Michael Letterlough

Personal information
- Born: 26 September 1984 (age 41)

Sport
- Sport: Track and field

Medal record
Athletics
Representing Cayman Islands
Island Games
| Silver medal – second place | 2005 Shetland | Discus throw |
| Silver medal – second place | 2007 Rhodes | Discus throw |
| Silver medal – second place | 2009 Gotland | Discus throw |
| Silver medal – second place | 2011 Isle of Wight | Discus throw |
CAC Junior Championships (U17)
| Bronze medal – third place | 2000 San Juan | Discus throw |
CARIFTA Games Junior (U20)
| Bronze medal – third place | 2002 Nassau | Discus throw |
CARIFTA Games Youth (U17)
| Silver medal – second place | 2000 St. George's | Discus throw |
| Bronze medal – third place | 1999 Fort-de-France | Discus throw |

= Michael Letterlough =

Caymanian hammer thrower

Michael Letterlough (born 26 September 1984) is a Caymanian track and field athlete competing in the hammer throw.
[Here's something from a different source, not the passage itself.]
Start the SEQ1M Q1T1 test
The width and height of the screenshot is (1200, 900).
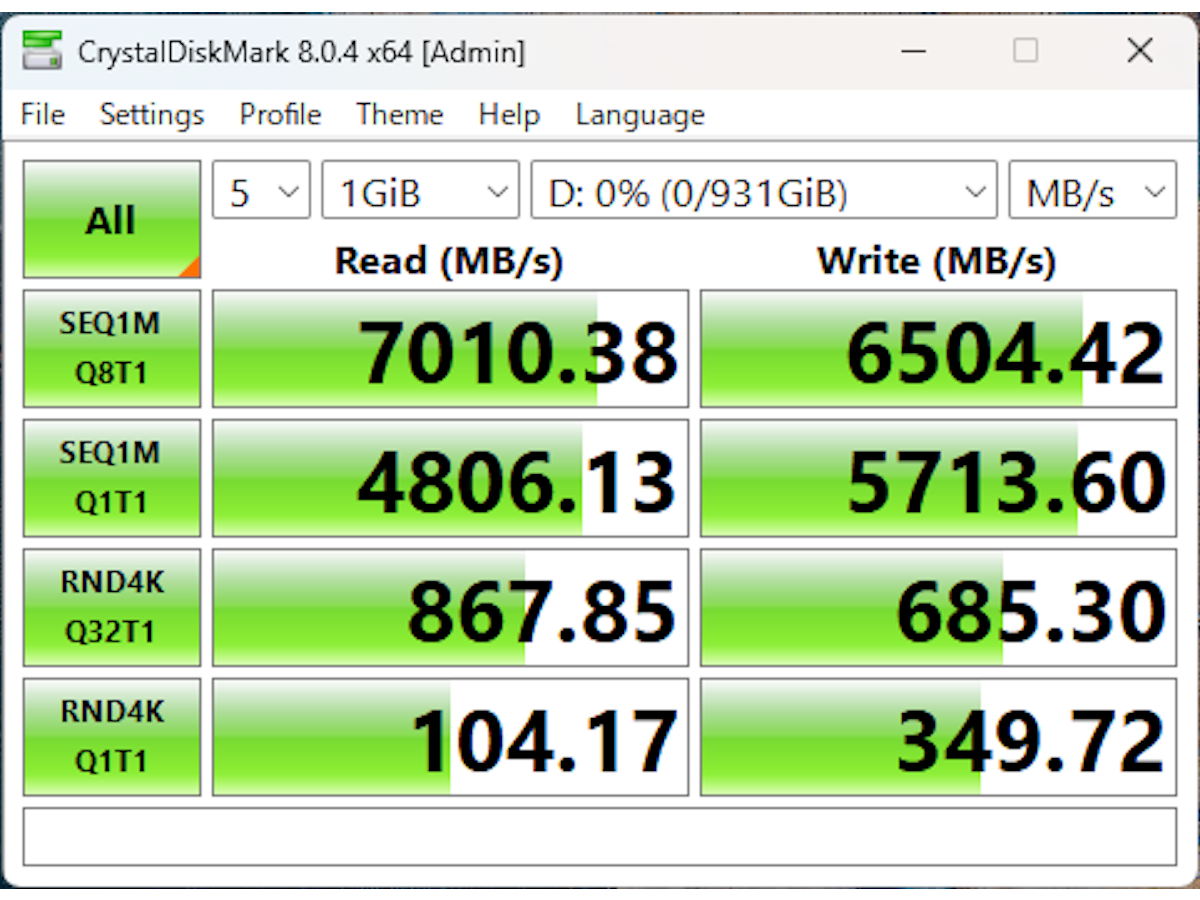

After graduating from John Gray High School on Grand Cayman, Letterlough attended Florida International University in Miami and currently trains under the guidance of Anatoliy Bondarchuk in Kamloops, British Columbia.
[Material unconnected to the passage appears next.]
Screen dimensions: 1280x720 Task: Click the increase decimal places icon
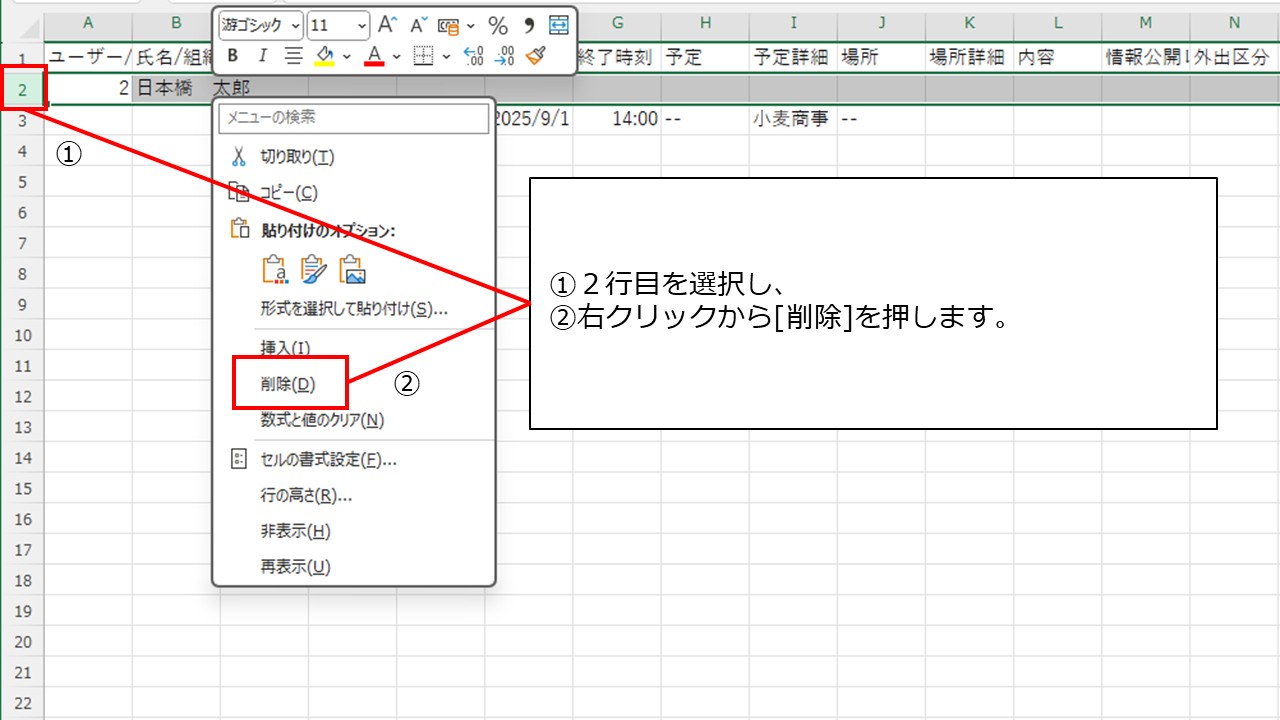coord(474,56)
During the course of his athletic career at Florida International, Letterlough won the 2006 Sun Belt Conference championship, set school records in the hammer throw and weight throw and was named Sun Belt Conference athlete of the week. During this time, he also set Cayman national records in the hammer throw, discus throw, and weight throw and served as the captain for the Cayman Islands team at the 2005 Island Games.
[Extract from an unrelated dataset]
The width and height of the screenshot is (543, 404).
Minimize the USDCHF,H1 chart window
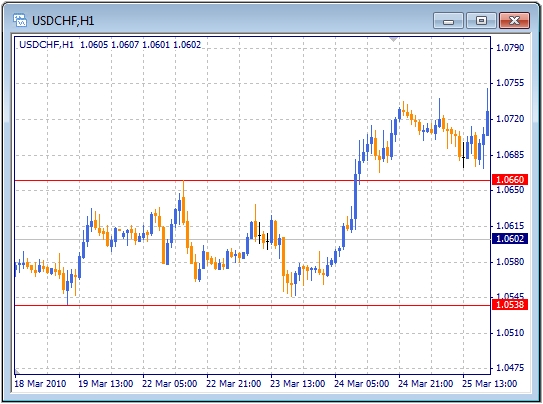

Letterlough graduated from Florida International with a finance degree in 2006, but remained in Florida to continue training and improved his national record in the hammer throw to 58.10 meters in 2007. Later that season, he also represented the Cayman Islands at the Pan American Games. Letterlough then moved north at the end of 2007 to join Bondarchuk's training group in Canada. Since the move, he has steadily increased his national record. He most recently improved the record of 62.54m on 5 June 2011 in Kamloops, British Columbia, Canada. Letterlough also continues to represent the Cayman Islands in international championships and won his fourth Island Games silver medal in 2011.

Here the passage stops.